**Selected text**
Friday, May 23, 2014
Fire In The Hole!
Pro-Life Tennessee Governor Bill "The Union Slayer" Haslam has the answer to all those namby pamby pussies who get all queasy when a condemned prisoner takes 43 minutes to die from drugs that make it too fucking easy. Bring back that awesome electric chair that sets people on fire and that really clever folks call "Ol' Sparky".
Pharmaceutical companies don't want to give Tennessee those cool drugs that whack bad guys? Fine, Big Pharma. No politician ever got a vote by ranting about lethal injection. Now electric chairs, that is a vote getter. Now it's not as vote gettin good as feeding the bad guys to the lions like some Grapes of Wrath dimit ironically named "Christian" proposed down in Okie Land but its got fire, fire, fire.
Way to go, Governor Bill. Backwards backwards backwards. That's the Republican way. Perhaps you can also arm the Tennessee National Guard with catapults and perhaps allow state funding of some good old fashioned health care for the poor as long as it involves bleedings and lobotomies.
And enjoy all those lawsuits your state will recklessly spend tax money on cuz it's the right thing to do. Funny how Republicans portray themselves as the fiscally responsible adults in the game, yet spend endless amounts of tax money attempting to deny the gays and the Mexicans their rights. Spend endless amounts of tax money to deny minorities and the elderly their right to vote. Spend endless amounts of tax money to fund needless wars and needless weapons systems. And now, spend that tax money on their right to set bad guys on fire, fire fire.

**What this exercise asks**
1. Copy word for word the part of the blog post that begins at "Pro-Life Tennessee Governor" and stops after "fire, fire, fire.".
2. In the blog post, what do "really clever folks" call the electric chair?
You won't need the rows for anything.

**Given information**

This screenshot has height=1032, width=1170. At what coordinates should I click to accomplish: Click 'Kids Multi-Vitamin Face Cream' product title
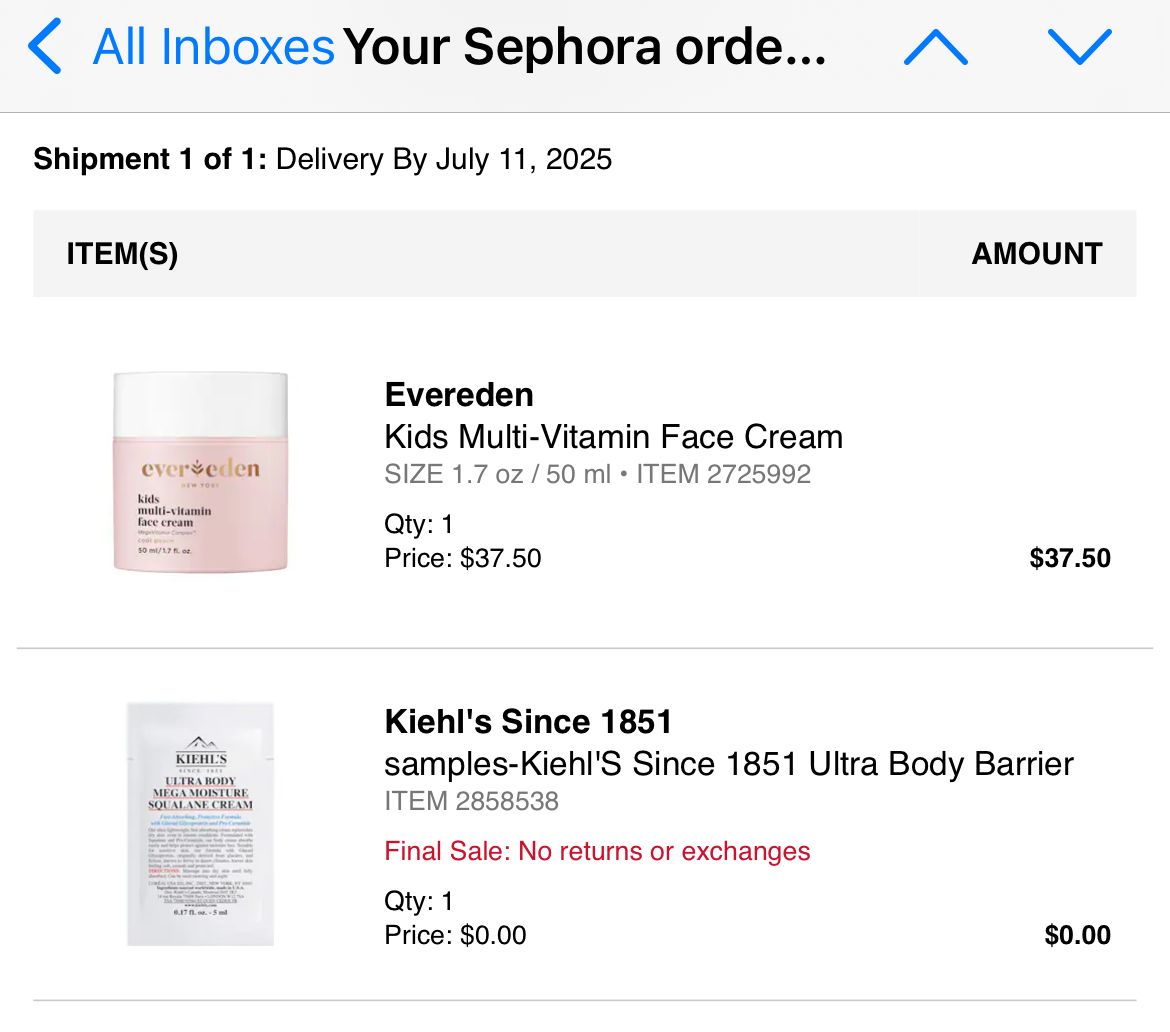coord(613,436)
...
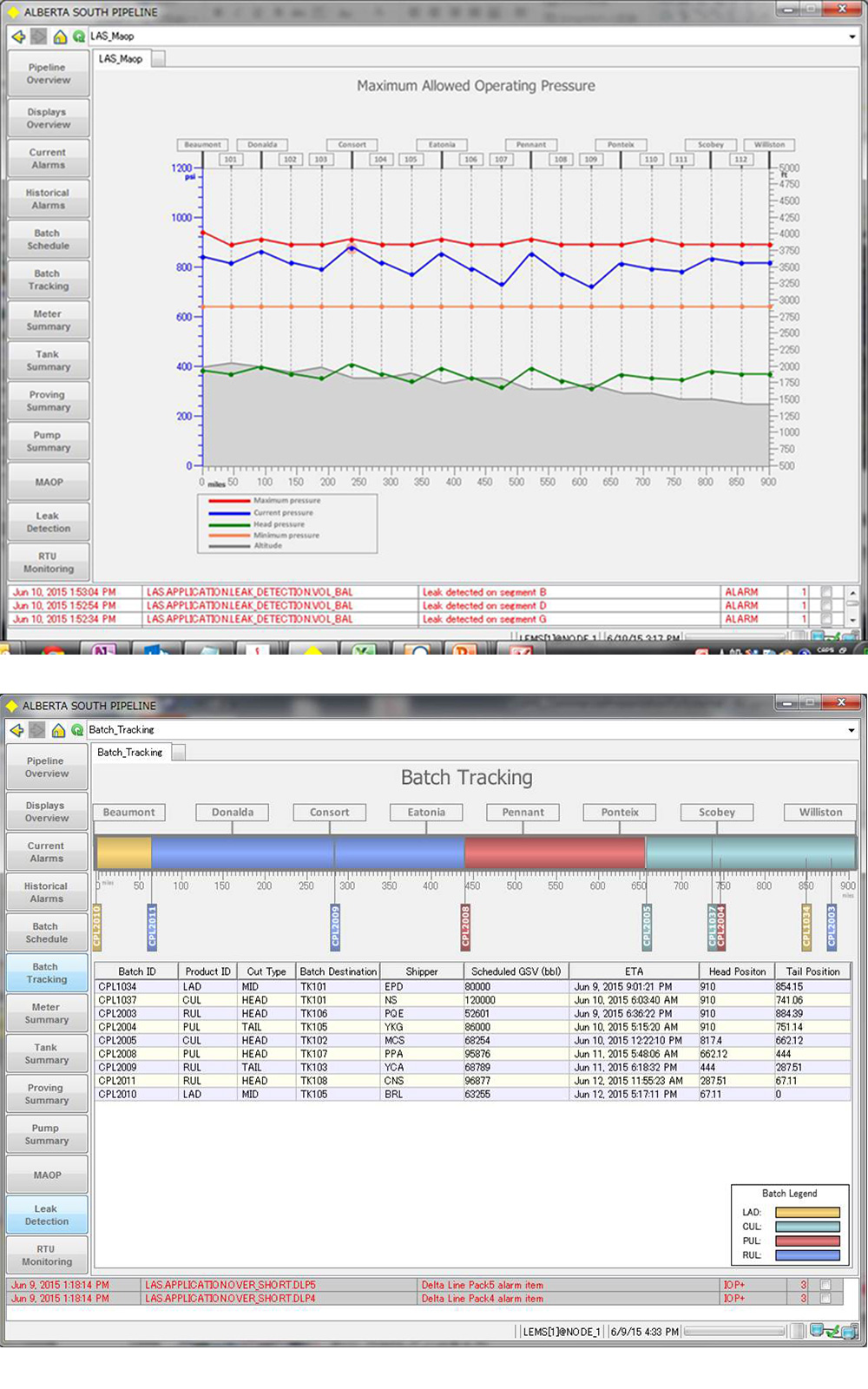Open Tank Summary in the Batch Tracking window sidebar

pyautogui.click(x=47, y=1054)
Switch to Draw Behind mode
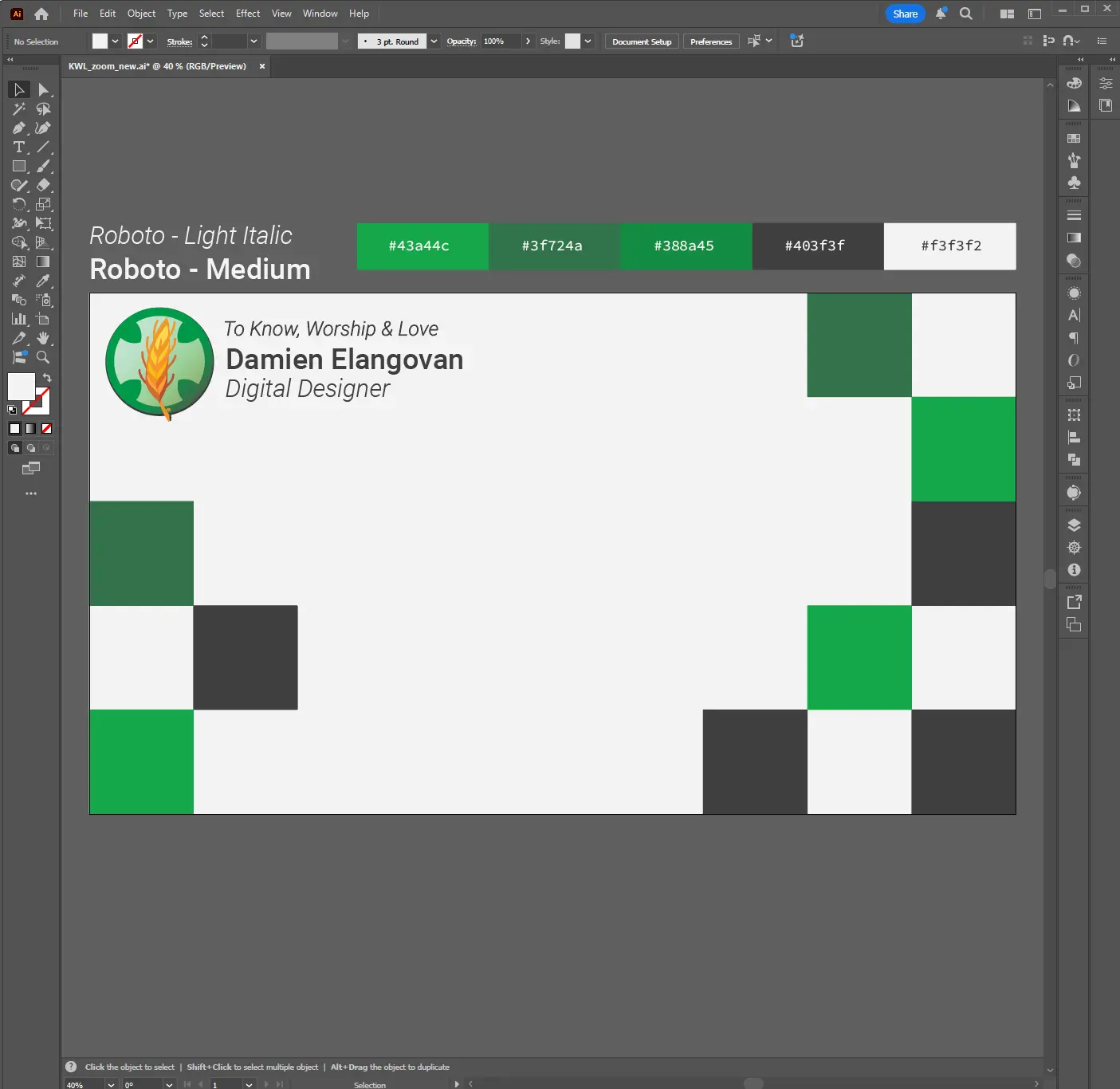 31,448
==
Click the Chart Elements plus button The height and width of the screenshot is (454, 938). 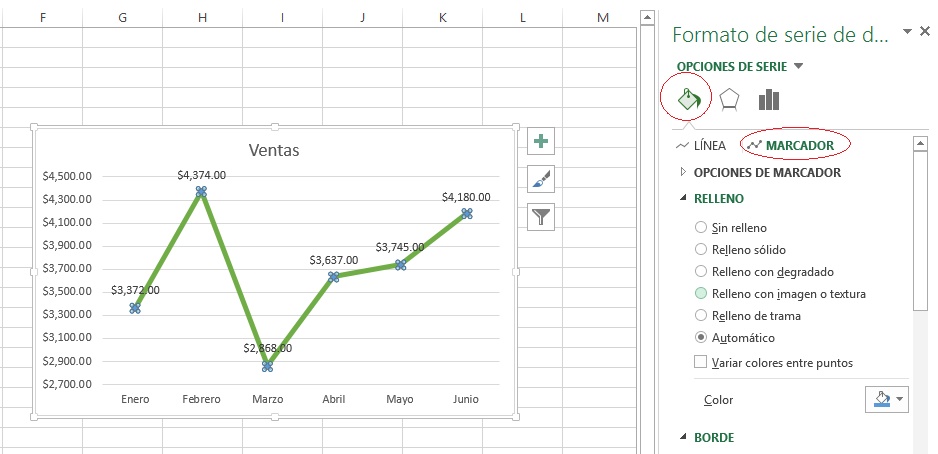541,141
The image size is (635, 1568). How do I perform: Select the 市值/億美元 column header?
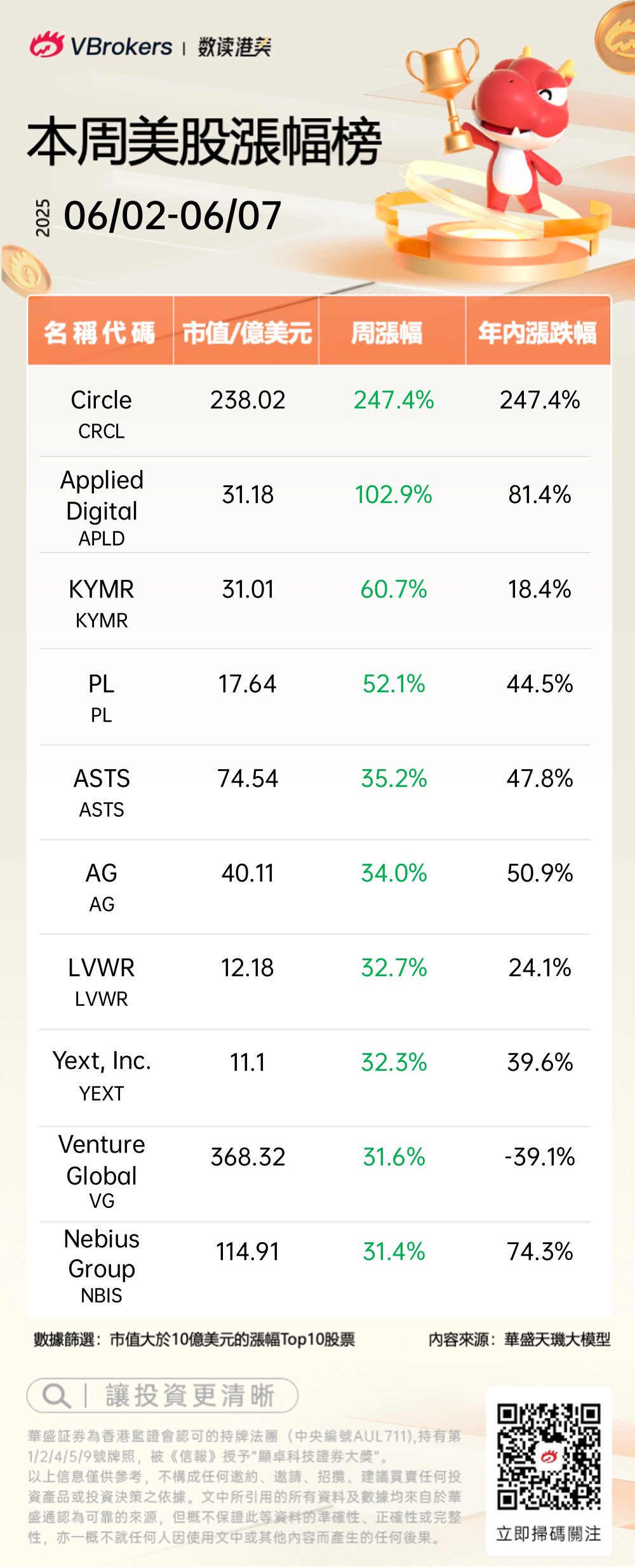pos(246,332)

**Responses by task**
1.
Pro-Life Tennessee Governor Bill "The Union Slayer" Haslam has the answer to all those namby pamby pussies who get all queasy when a condemned prisoner takes 43 minutes to die from drugs that make it too fucking easy. Bring back that awesome electric chair that sets people on fire and that really clever folks call "Ol' Sparky".
Pharmaceutical companies don't want to give Tennessee those cool drugs that whack bad guys? Fine, Big Pharma. No politician ever got a vote by ranting about lethal injection. Now electric chairs, that is a vote getter. Now it's not as vote gettin good as feeding the bad guys to the lions like some Grapes of Wrath dimit ironically named "Christian" proposed down in Okie Land but its got fire, fire, fire.

2. Ol' Sparky